Please give these lines again with "GUI agent" swapped out for "screen agent" everywhere, leaving everything else unchanged.

MATERIAL FOR THIS EXERCISE:
========================================================================

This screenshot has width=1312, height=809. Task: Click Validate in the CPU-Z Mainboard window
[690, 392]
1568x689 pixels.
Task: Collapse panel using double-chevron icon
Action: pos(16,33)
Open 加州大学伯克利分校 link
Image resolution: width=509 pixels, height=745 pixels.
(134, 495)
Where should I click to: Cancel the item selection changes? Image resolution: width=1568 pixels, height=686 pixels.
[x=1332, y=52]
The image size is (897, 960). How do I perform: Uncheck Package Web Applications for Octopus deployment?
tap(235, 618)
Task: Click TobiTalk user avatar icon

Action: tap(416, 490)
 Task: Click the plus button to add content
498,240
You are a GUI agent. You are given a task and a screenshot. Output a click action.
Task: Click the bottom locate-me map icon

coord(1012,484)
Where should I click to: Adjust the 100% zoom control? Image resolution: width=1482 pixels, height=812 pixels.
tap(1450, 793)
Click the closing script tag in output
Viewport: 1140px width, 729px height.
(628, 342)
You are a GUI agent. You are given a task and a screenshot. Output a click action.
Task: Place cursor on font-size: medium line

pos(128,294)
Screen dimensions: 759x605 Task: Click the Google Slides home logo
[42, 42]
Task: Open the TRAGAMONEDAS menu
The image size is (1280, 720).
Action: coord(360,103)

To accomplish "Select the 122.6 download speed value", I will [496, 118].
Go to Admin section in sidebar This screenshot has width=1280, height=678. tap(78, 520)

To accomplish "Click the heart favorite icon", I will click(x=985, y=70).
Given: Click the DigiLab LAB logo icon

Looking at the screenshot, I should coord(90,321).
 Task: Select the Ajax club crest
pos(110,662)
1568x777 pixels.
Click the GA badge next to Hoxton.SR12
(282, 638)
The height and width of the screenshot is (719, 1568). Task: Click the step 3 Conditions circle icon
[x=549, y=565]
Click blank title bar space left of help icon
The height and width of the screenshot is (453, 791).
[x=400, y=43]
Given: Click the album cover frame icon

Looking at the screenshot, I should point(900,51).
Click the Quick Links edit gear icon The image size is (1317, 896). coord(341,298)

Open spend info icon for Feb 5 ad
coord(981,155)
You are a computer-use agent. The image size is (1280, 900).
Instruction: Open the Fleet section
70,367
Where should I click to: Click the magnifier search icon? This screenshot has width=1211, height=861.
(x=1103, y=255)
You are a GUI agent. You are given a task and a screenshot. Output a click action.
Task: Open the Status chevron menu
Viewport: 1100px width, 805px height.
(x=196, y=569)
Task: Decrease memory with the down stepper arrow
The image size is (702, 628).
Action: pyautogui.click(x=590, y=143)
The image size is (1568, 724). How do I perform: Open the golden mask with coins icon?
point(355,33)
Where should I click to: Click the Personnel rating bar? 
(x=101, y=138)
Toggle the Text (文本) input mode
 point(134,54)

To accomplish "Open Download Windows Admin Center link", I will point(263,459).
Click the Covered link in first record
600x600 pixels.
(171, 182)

========================================================================

RESPONSE TO THE EXERCISE:
This screenshot has width=1312, height=809. Task: Click Validate in the CPU-Z Mainboard window
[690, 392]
1568x689 pixels.
Task: Collapse panel using double-chevron icon
Action: pos(16,33)
Open 加州大学伯克利分校 link
Image resolution: width=509 pixels, height=745 pixels.
(134, 495)
Where should I click to: Cancel the item selection changes? Image resolution: width=1568 pixels, height=686 pixels.
[x=1332, y=52]
The image size is (897, 960). How do I perform: Uncheck Package Web Applications for Octopus deployment?
tap(235, 618)
Task: Click TobiTalk user avatar icon

Action: tap(416, 490)
 Task: Click the plus button to add content
498,240
You are a screen agent. You are given a task and a screenshot. Output a click action.
Task: Click the bottom locate-me map icon

coord(1012,484)
Where should I click to: Adjust the 100% zoom control? Image resolution: width=1482 pixels, height=812 pixels.
tap(1450, 793)
Click the closing script tag in output
Viewport: 1140px width, 729px height.
(628, 342)
You are a screen agent. You are given a task and a screenshot. Output a click action.
Task: Place cursor on font-size: medium line

pos(128,294)
Screen dimensions: 759x605 Task: Click the Google Slides home logo
[42, 42]
Task: Open the TRAGAMONEDAS menu
The image size is (1280, 720).
Action: coord(360,103)

To accomplish "Select the 122.6 download speed value", I will [496, 118].
Go to Admin section in sidebar This screenshot has width=1280, height=678. tap(78, 520)

To accomplish "Click the heart favorite icon", I will click(x=985, y=70).
Given: Click the DigiLab LAB logo icon

Looking at the screenshot, I should coord(90,321).
 Task: Select the Ajax club crest
pos(110,662)
1568x777 pixels.
Click the GA badge next to Hoxton.SR12
(282, 638)
The height and width of the screenshot is (719, 1568). Task: Click the step 3 Conditions circle icon
[x=549, y=565]
Click blank title bar space left of help icon
The height and width of the screenshot is (453, 791).
[x=400, y=43]
Given: Click the album cover frame icon

Looking at the screenshot, I should point(900,51).
Click the Quick Links edit gear icon The image size is (1317, 896). coord(341,298)

Open spend info icon for Feb 5 ad
coord(981,155)
You are a computer-use agent. The image size is (1280, 900).
Instruction: Open the Fleet section
70,367
Where should I click to: Click the magnifier search icon? This screenshot has width=1211, height=861.
(x=1103, y=255)
You are a screen agent. You are given a task and a screenshot. Output a click action.
Task: Open the Status chevron menu
Viewport: 1100px width, 805px height.
(x=196, y=569)
Task: Decrease memory with the down stepper arrow
The image size is (702, 628).
Action: pyautogui.click(x=590, y=143)
The image size is (1568, 724). How do I perform: Open the golden mask with coins icon?
point(355,33)
Where should I click to: Click the Personnel rating bar? 
(x=101, y=138)
Toggle the Text (文本) input mode
 point(134,54)

To accomplish "Open Download Windows Admin Center link", I will point(263,459).
Click the Covered link in first record
600x600 pixels.
(171, 182)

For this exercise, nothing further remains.